A Lesson in Vengeance
- Author: Victoria Lee
- Language: English
- Genre: Fantasy
- Publisher: Delacorte Press
- Publication place: United States

= A Lesson in Vengeance =

2021 novel by Victoria Lee

A Lesson in Vengeance is a 2021 fantasy novel by Victoria Lee.

== Summary ==
After spending a year away from school after the disappearance of her girlfriend, Felicity Morrow returns to New England all-girls boarding academy Dalloway School to finish her final year of secondary. However, her new roommate, Ellis Haley, is intent on investigating rumours of the school being haunted by five girls who were murdered for being witches in the 1700s.

== History ==
Lee has described the book as being influenced by The Secret History by Donna Tartt and wrote the book during their PhD dissertation year. The book's cover was designed by Regina Flath.
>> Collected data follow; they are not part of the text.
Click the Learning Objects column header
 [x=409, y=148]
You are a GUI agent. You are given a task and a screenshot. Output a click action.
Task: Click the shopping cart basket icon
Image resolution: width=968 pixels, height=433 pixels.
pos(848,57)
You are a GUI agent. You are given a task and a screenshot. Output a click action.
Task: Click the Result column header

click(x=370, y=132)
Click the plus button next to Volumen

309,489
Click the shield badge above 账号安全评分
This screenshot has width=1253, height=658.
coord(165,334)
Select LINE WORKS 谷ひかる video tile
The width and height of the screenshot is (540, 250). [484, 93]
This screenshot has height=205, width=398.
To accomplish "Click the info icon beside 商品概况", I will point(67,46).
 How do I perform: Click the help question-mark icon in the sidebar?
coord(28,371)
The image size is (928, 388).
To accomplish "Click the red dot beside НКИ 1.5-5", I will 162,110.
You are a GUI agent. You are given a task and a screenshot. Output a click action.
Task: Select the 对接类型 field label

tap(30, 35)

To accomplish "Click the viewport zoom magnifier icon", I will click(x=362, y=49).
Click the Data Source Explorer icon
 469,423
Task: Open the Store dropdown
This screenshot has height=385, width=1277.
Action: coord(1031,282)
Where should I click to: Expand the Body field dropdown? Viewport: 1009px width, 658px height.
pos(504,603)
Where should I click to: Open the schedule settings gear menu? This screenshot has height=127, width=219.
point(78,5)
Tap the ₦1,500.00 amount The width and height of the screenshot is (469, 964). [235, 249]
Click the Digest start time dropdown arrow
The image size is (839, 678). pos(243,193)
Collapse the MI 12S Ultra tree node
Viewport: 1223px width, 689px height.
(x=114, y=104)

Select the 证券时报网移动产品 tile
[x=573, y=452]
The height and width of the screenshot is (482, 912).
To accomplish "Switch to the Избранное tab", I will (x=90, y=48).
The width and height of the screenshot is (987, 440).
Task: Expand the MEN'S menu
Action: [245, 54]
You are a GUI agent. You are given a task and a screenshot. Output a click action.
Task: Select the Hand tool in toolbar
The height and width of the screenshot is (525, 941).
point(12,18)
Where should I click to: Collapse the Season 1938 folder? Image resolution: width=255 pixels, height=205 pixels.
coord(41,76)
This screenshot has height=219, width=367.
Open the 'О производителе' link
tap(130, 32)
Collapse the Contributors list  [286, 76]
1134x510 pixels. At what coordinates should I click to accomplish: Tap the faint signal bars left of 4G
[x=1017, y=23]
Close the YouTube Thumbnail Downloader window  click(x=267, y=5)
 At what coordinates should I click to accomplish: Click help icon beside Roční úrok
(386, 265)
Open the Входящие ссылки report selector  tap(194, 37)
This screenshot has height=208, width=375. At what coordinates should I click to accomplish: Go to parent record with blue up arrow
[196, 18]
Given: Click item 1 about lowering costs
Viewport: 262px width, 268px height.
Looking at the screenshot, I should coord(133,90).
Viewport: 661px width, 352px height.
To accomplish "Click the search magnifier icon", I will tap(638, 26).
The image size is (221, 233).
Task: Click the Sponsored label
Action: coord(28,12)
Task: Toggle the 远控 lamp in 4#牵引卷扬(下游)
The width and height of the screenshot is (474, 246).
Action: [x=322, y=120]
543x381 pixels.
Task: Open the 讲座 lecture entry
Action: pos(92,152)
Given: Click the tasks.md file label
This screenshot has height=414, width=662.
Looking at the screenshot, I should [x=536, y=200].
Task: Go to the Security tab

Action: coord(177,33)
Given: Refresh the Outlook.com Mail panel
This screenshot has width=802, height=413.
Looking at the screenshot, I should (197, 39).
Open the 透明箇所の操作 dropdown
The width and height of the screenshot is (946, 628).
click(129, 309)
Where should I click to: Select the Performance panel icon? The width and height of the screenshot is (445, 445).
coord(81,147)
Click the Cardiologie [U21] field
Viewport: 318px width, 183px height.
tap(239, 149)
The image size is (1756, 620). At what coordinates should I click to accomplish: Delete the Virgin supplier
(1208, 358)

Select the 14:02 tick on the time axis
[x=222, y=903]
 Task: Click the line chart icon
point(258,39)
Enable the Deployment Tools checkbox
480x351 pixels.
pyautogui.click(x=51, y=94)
In July 2021, Titan Publishing Group brought the UK and Commonwealth rights for the book.

== Themes ==
The book touches on issues such as gendered depictions of mental illness in fiction and problems with elite boarding school society, such as classism and racism. The book has been described by several commentators as fitting into the dark academia aesthetic.

== Reception ==
The book received generally positive reviews. Publishers Weekly reviewed the book as having "queer primary characters, an irresistible gothic atmosphere, and unrelenting creeping dread." Alex Brown of Tor.com stated that the book was "a good introduction for horror and gothic newbies and a twisty and twisted diversion for the well-versed." Tor.com also classed the book as one of the 30 most anticipated SFF books for the second half of 2021.

In 2022, A Lesson in Vengeance was listed among 52 books banned by the Alpine School District following the implementation of Utah law H.B. 374, “Sensitive Materials In Schools," 42% of which “feature LBGTQ+ characters and or themes.” Many of the books were removed because they were considered to contain pornographic material according to the new law, which defines porn using the following criteria:

- "The average person" would find that the material, on the whole, "appeals to prurient interest in sex"
- The material "is patently offensive in the description or depiction of nudity, sexual conduct, sexual excitement, sadomasochistic abuse, or excretion"
- The material, on the whole, "does not have serious literary, artistic, political or scientific value."